# Collection entries

::::::::

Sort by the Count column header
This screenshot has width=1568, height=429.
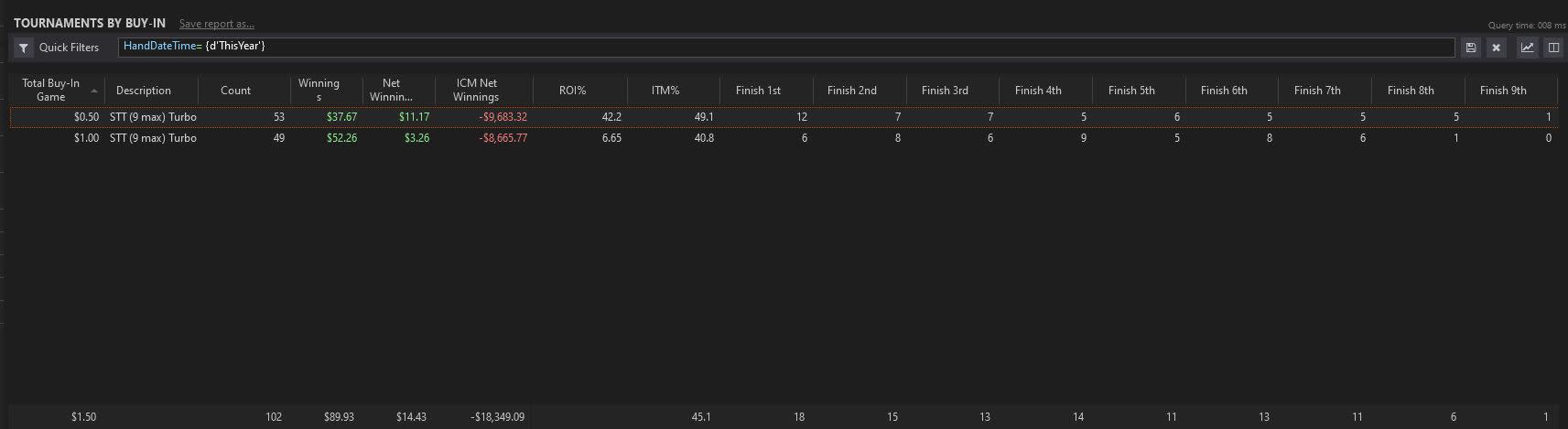pos(235,91)
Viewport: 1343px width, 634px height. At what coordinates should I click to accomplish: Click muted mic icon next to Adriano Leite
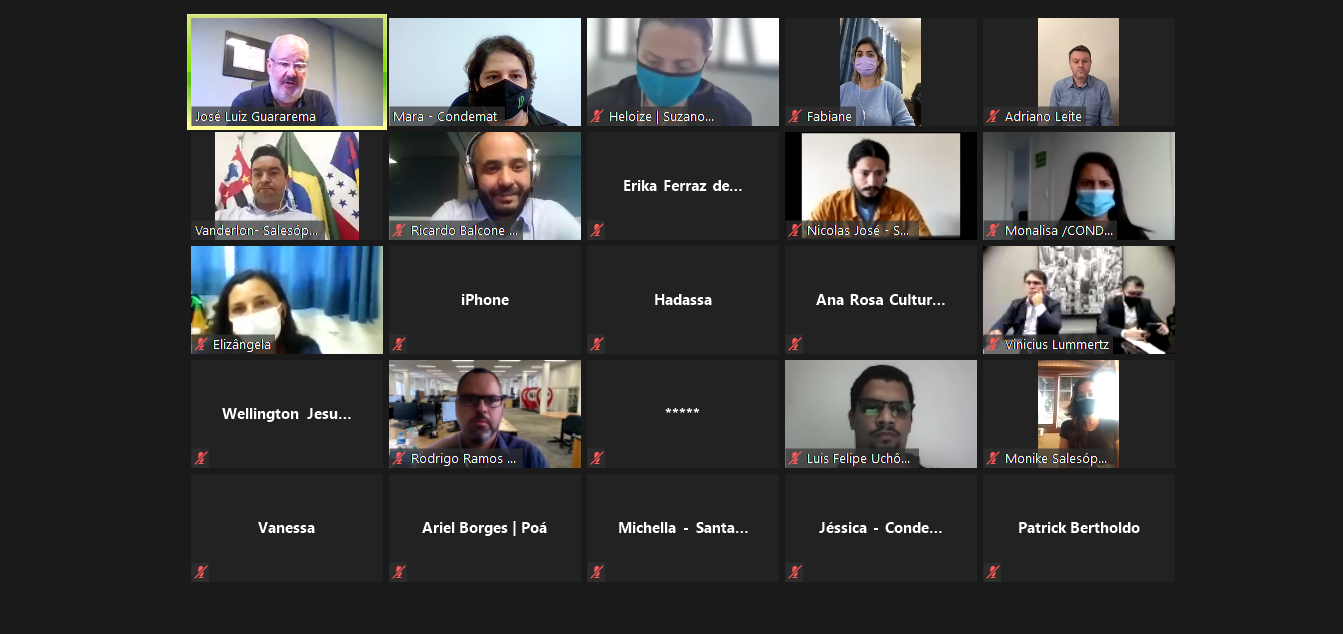tap(993, 116)
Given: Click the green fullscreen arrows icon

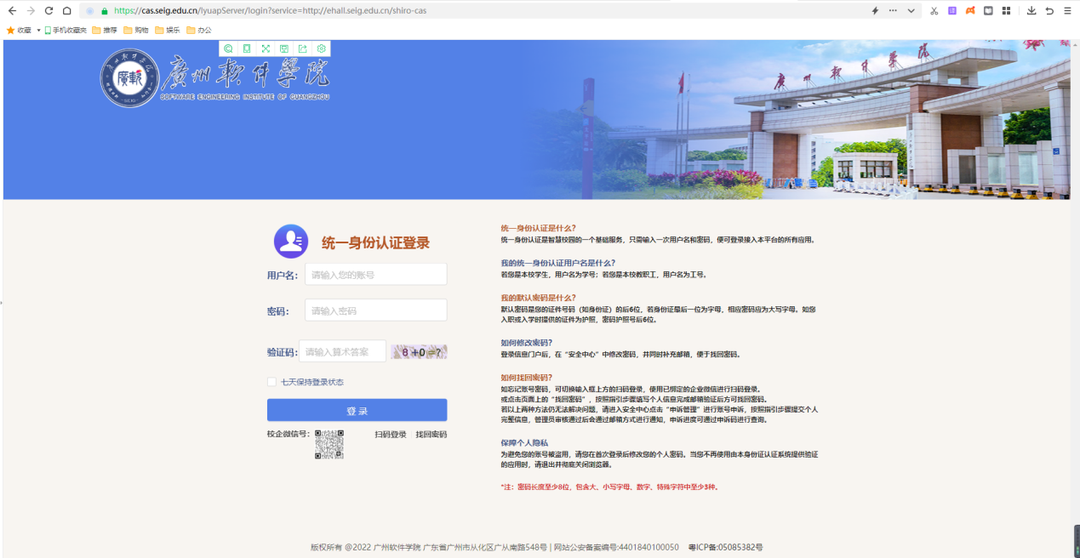Looking at the screenshot, I should point(265,48).
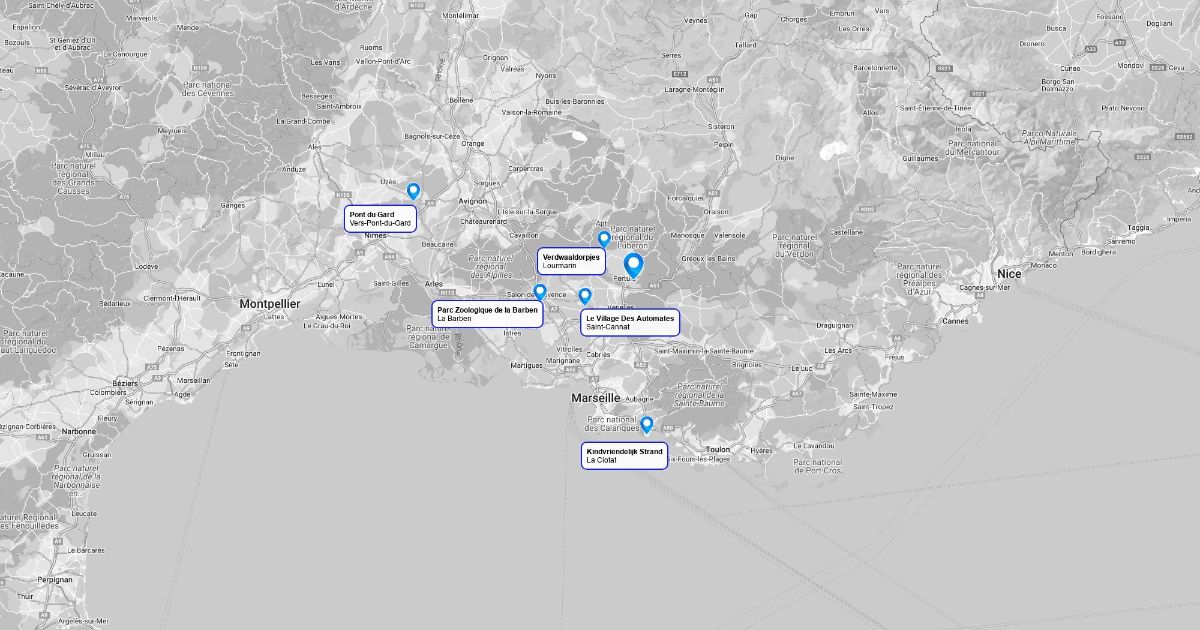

::::::::

# What to work on
Give back each line above verbatim, dropping every picture.

# Result of the exercise
Sort by the Count column header
This screenshot has width=1568, height=429.
pos(235,91)
Viewport: 1343px width, 634px height. At what coordinates should I click to accomplish: Click muted mic icon next to Adriano Leite
tap(993, 116)
Given: Click the green fullscreen arrows icon

Looking at the screenshot, I should point(265,48).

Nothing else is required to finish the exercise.